OAuthTokenManager is a simple, opinionated way to handle authentication and token management with Swift and Apple's Keychain. It uses a bit of SwiftKeychainWrapper to handle communicating with the Keychain and begins the authentication flow with SFAuthenticationSession.

This manager works only with the OAuth Code Grant Flow.

Just add OAuthTokenManager.swift, KeychainWrapper.swift, and KeychainItemAccessibility.swift to your Xcode project.

You'll need to initialize a manager for any OAuth Service you use.

let tokenManager = OAuthTokenManager(
    authorizationUrl: exampleAuthUrl,
    tokenExchangeUrl: exampleExchangeUrl,
    redirectUri: "exampleapp://auth",
    clientId: "your_client_id",
    clientSecret: "super_secret_string",
    keychainPrefix: "example"
)

To be notified of a successful login, you will need to register your redirect URI scheme ("exampleapp://" in the example above) in your app's Info.plist.

The keychainPrefix is used when storing your session in Keychain. If no value is provided, OAuthTokenManager uses a default prefix. You should override this if you are using more than one OAuth service in your app (or if you might). You can access the complete key string through the managers keychainKeys param.

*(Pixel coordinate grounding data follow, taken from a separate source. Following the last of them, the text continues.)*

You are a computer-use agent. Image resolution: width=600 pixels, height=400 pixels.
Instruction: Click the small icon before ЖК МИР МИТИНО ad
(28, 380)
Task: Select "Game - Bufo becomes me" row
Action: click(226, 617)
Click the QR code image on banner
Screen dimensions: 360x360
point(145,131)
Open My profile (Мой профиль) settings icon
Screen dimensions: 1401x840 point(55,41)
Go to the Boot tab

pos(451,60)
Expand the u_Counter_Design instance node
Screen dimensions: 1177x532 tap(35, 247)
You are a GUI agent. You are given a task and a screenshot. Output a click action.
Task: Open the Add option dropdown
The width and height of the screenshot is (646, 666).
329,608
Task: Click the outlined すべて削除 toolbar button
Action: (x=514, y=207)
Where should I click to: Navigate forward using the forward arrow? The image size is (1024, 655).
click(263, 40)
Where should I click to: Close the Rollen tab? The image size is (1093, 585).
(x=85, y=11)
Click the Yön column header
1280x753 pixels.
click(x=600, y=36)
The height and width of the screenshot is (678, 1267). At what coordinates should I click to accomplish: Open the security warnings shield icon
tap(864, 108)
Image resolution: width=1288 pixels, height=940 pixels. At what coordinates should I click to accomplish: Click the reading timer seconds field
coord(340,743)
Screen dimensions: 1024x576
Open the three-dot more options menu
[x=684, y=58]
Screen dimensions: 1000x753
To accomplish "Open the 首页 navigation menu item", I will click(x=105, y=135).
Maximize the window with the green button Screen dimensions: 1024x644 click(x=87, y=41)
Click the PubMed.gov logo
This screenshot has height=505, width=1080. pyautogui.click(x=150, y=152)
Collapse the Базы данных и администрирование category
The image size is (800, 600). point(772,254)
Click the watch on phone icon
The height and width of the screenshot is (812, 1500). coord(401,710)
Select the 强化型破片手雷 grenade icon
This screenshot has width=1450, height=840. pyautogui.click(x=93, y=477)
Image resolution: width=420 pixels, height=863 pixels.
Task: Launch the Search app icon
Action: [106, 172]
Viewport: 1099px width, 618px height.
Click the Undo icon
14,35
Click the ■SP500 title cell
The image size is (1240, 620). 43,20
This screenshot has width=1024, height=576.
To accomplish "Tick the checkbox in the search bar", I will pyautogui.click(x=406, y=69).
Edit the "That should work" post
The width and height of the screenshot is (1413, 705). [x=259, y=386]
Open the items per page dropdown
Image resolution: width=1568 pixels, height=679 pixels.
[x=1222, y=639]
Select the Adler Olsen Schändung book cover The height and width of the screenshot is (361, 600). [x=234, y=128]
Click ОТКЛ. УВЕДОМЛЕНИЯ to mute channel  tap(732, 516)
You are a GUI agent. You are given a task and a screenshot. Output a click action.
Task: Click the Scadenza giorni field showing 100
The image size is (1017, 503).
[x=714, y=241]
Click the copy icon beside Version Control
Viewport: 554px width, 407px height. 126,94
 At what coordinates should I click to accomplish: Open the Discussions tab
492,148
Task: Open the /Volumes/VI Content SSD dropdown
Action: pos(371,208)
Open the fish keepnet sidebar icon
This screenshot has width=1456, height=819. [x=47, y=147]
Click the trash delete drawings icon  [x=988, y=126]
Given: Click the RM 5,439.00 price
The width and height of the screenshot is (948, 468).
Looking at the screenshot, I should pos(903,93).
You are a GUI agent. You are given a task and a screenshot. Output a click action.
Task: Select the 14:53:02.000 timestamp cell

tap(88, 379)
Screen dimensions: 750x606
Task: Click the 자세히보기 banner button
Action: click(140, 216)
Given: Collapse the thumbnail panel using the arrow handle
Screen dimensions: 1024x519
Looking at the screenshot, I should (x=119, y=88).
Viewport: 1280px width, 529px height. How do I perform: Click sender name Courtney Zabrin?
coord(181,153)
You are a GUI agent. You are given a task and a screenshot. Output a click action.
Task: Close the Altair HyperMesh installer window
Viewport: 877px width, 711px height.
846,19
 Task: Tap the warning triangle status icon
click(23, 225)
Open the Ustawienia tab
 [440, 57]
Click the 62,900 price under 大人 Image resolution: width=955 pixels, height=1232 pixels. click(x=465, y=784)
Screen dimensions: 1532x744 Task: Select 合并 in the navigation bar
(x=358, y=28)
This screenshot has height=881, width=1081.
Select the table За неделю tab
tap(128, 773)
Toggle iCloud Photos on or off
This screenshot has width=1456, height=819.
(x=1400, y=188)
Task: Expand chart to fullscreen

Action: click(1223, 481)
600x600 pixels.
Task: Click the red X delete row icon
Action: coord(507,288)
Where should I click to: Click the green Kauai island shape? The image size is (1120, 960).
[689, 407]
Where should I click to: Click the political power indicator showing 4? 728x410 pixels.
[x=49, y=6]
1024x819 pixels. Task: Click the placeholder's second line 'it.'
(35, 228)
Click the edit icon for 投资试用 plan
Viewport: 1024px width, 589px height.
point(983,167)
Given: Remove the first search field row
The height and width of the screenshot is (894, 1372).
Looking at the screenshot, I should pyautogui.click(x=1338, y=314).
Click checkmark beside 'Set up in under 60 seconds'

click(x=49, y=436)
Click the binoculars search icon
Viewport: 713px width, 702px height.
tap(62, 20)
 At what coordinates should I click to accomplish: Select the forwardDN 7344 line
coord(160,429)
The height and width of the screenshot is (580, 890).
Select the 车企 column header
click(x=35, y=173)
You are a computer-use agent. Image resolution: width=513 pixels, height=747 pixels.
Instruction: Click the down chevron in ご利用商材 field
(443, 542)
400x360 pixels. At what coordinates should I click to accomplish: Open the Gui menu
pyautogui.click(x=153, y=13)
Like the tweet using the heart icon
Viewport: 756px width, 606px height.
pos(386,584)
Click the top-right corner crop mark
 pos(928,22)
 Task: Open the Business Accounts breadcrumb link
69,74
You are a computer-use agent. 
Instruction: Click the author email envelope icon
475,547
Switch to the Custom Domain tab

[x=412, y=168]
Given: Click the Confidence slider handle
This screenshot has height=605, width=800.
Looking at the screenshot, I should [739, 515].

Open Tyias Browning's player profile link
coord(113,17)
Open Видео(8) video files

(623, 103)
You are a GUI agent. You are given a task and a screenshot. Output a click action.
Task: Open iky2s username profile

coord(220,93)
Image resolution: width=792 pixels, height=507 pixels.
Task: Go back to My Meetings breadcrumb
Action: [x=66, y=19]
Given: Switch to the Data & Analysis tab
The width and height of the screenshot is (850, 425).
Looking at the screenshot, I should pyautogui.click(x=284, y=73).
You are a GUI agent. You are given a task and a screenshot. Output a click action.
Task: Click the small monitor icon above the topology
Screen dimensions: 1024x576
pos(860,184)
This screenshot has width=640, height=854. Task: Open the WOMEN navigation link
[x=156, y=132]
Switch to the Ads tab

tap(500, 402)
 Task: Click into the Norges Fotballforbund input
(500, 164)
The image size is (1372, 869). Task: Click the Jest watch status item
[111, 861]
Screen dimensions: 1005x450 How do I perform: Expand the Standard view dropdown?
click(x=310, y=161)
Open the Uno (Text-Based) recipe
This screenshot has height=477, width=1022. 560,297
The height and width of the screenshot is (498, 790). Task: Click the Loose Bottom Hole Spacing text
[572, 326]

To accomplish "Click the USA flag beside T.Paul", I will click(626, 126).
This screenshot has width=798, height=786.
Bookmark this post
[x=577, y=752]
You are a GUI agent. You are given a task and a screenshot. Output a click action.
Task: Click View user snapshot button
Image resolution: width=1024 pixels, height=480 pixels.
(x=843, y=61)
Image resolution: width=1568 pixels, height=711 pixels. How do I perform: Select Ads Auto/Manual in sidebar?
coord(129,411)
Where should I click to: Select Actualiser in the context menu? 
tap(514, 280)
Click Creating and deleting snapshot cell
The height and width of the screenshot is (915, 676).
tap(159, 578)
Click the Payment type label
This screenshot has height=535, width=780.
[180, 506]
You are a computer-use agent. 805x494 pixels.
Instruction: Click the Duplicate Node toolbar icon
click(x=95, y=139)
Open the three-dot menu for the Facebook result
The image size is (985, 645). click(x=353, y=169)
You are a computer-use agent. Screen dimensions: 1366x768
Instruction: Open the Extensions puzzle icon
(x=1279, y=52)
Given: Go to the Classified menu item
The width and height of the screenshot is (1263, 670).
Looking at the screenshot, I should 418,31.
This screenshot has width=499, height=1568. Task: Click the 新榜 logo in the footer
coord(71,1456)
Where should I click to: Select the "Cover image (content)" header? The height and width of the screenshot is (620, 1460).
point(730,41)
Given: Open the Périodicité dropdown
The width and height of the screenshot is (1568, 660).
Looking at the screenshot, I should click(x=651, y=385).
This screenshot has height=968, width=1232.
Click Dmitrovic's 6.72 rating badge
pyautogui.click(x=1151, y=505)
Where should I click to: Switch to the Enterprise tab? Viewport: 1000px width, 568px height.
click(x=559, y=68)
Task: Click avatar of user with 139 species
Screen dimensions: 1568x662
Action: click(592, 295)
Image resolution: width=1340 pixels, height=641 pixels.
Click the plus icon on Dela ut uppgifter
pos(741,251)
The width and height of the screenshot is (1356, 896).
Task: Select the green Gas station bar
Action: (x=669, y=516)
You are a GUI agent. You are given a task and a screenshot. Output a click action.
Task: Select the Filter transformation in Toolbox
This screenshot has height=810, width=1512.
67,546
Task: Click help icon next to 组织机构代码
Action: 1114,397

Note: Be sure to maintain a reference to this manager at least throughout the complete authentication process. If you see a "Your App" Wants to Use "X Service" to Sign In alert that immediately disappears, not maintaining this reference is probably your issue.

To authenticate, simply call authenticate(callback:) with your manager. You'll receive the session after successful authentication. This same method handles storing the current auth session securely in Keychain.

tokenManager.authenticate { session, error in
    let authToken = session.authToken
    // Do something with your session
}

You can access the current session at any time with your manager.

let session = tokenManager.currentSession

The first time you access this after initializing your manager (before calling authenticate(callback:)), the manager will check for an existing session in Keychain. This should be checked prior to authenticating to prevent unnecessary re-authentication. If a previous session has expired, currentSession will retrun nil and be removed from Keychain upon first access.

You can refresh an auth token at any time by simply calling refresh(callback:) with your manager.

tokenManager.refresh { session, error in
    let authToken = session.authToken
    // Do something with your session
}

You can check expiresAt on your session if you'd like to manage how often you refresh more carefully.